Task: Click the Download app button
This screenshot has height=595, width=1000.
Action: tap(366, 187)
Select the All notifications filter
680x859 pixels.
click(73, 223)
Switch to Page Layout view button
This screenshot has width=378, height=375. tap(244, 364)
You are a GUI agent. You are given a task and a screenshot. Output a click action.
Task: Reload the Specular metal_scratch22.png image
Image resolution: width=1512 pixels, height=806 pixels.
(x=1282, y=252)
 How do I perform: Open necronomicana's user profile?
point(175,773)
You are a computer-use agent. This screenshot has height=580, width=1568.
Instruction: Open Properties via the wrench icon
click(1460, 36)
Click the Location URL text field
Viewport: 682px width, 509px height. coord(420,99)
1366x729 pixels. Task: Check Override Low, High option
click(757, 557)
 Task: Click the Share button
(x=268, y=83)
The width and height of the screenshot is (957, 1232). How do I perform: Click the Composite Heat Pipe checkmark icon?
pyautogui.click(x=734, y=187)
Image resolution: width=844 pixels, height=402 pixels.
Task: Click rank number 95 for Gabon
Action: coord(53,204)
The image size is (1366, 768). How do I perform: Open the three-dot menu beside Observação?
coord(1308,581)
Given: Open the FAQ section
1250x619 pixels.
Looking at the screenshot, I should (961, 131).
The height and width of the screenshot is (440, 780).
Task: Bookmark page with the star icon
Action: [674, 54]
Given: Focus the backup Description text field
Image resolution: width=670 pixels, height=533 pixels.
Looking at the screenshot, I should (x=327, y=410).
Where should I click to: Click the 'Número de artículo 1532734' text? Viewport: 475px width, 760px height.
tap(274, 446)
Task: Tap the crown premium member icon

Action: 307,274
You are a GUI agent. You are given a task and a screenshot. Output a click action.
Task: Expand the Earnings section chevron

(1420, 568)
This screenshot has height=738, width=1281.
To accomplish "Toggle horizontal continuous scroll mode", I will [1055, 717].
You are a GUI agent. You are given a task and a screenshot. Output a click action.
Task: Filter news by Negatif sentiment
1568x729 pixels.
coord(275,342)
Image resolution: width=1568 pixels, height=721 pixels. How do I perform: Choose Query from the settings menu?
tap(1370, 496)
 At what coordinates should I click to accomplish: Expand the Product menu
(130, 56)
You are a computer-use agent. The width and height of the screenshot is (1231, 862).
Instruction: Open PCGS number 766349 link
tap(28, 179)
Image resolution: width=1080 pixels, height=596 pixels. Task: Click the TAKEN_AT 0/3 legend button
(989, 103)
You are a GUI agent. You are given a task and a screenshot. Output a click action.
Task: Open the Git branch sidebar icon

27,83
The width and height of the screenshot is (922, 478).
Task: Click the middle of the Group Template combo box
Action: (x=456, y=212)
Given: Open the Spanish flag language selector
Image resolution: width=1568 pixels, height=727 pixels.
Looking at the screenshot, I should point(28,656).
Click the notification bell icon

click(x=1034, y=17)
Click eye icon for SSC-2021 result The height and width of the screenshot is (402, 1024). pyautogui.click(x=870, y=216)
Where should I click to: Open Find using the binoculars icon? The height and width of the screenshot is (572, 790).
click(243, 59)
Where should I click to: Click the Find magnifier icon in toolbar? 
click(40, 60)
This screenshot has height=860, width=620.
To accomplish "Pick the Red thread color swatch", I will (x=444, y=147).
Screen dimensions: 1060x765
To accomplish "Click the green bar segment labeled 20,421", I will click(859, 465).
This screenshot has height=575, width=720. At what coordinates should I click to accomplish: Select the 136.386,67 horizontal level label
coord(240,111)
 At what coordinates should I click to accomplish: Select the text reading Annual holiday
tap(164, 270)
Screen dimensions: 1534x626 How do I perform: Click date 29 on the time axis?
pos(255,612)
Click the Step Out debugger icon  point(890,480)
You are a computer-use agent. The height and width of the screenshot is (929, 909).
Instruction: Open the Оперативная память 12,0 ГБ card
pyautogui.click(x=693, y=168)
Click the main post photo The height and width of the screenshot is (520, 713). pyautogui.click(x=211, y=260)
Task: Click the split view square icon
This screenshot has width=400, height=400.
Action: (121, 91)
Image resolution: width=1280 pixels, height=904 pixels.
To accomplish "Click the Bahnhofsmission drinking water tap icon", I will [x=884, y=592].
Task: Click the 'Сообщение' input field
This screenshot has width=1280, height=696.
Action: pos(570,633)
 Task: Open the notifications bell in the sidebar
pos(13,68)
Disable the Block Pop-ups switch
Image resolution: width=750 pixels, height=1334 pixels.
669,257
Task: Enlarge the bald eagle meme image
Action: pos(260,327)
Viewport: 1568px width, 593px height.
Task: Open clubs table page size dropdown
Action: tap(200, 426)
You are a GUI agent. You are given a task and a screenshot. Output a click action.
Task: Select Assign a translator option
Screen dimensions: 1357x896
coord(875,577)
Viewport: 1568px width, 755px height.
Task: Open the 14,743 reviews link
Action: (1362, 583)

◇ ◇ ◇

_Problem description_: Pull out every line above that holds the word "will".

_Solution to this problem_:
To accomplish "Toggle horizontal continuous scroll mode", I will [1055, 717].
To accomplish "Pick the Red thread color swatch", I will (x=444, y=147).
To accomplish "Click the green bar segment labeled 20,421", I will click(859, 465).
To accomplish "Click the Bahnhofsmission drinking water tap icon", I will [x=884, y=592].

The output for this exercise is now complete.